Britain’s Gay Footballers, the BBC3 documentary shown last night examining the lack of openly gay players in the British game, drew 2.8% of the viewing audience.
712,000 people tuned in to watch the film at 9pm last night, up more than 50% on the channel’s average over the last year of 470,000 viewers according to Broadcasters’ Audience Research Board.
Amal Fashanu, whose uncle, Justin Fashanu, was the only-ever openly gay player in the UK, questioned figures from the game on why no British professional footballer has come out since.
Justin Fashanu’s niece helped launched the Justin Campaign on 19 February 2010, which would have been the former Norwich City player’s 49th birthday.

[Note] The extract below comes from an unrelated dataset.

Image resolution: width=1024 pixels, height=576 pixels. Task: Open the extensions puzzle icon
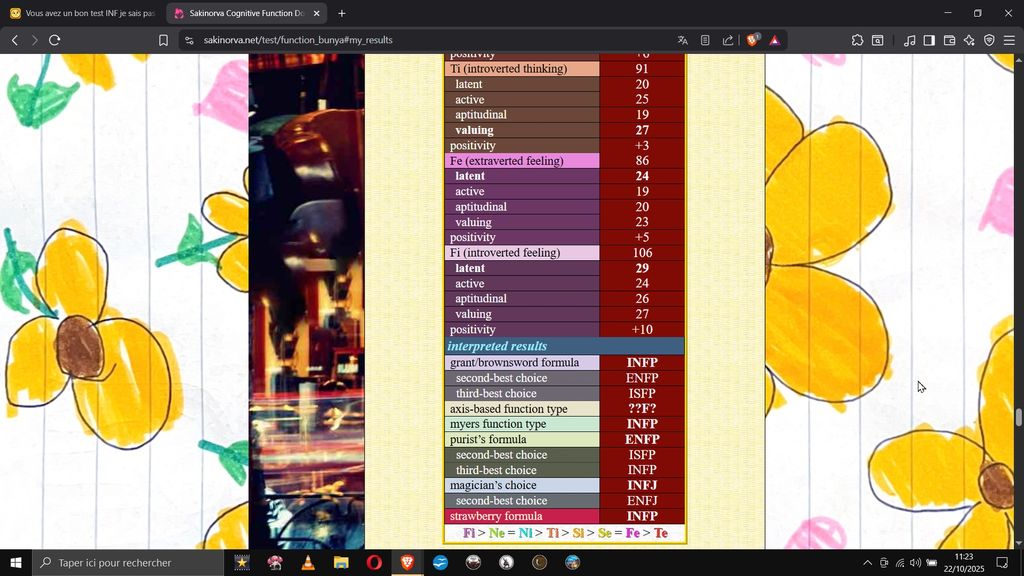click(x=857, y=40)
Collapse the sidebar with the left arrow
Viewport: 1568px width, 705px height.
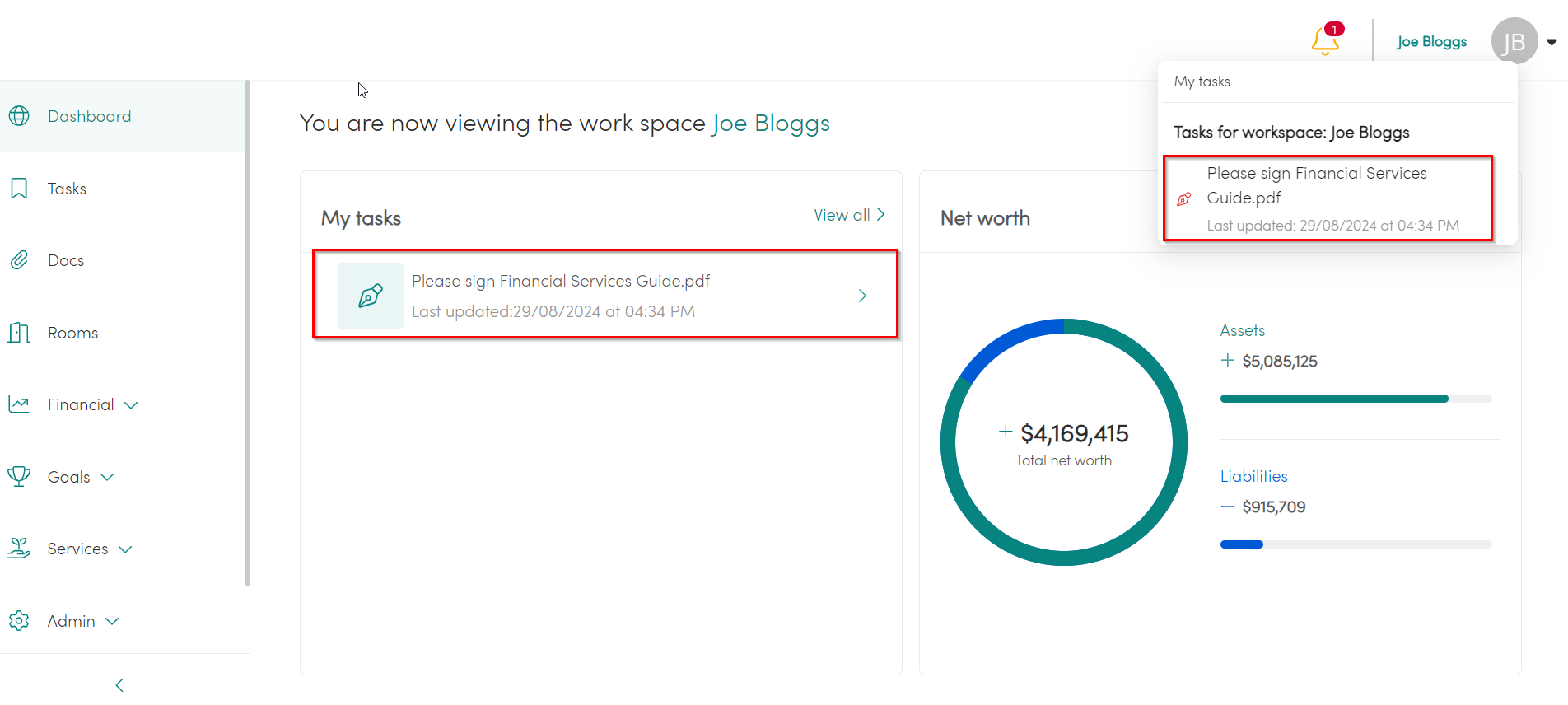click(x=119, y=685)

A spokesperson for the Campaign said today: “Football still has a very long way to go in properly dealing with the problems of homophobia, biphobia and transphobia within the sport. However, the more the issue is discussed and is brought out of the closet, the easier it will be to address the problems.”
“The Justin Campaign is proud to be working with The FA and a number of Premier League and Football League clubs on the forthcoming Football v Homophobia initiative, which takes places from February 18th – 26th. “
“The fact that we are now working in partnership with major organisations and clubs in the game shows how far we have come. We hope that the momentum increases and we can finally reach a time when sexuality is no longer a barrier to being a footballer or a fan.”

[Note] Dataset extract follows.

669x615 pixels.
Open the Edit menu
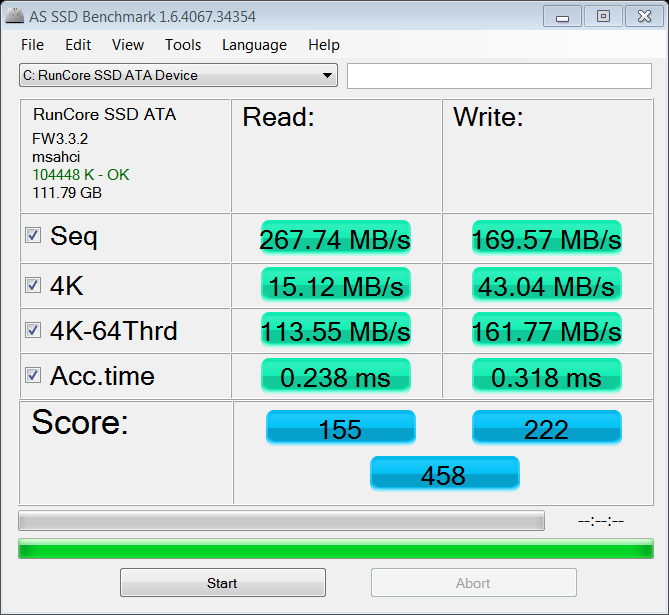tap(78, 45)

The film included emotional interviews with Justin’s brother and Amal’s father, John Fashanu.
John Fashanu’s critical comments in the press following his brother’s coming out and ensuing media interest in his life came as revelations for the 22-year-old.

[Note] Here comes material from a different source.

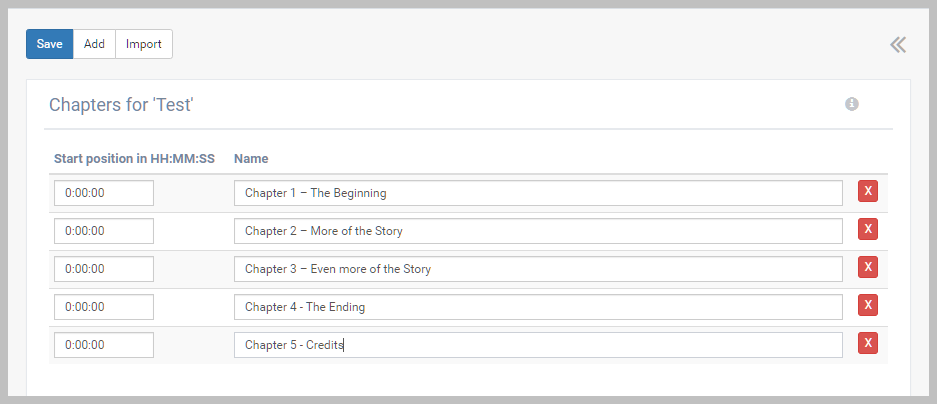
Task: Click Add to create new chapter
Action: pos(94,44)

In another part of the film, Fashanu spoke with Queen’s Park Rangers captain Joey Barton, who revealed his uncle is gay and said he felt sorry for those players who were not comfortable discussing homosexuality.
Openly gay former NBA basketball player, John Amaechi, told Fashanu: “Football is run by a group of straight, white, old men. Football is clearly not that comfortable with women in board rooms, clearly not that comfortable with black people in management positions. And so, when it comes to gay people, that just blows their mind.”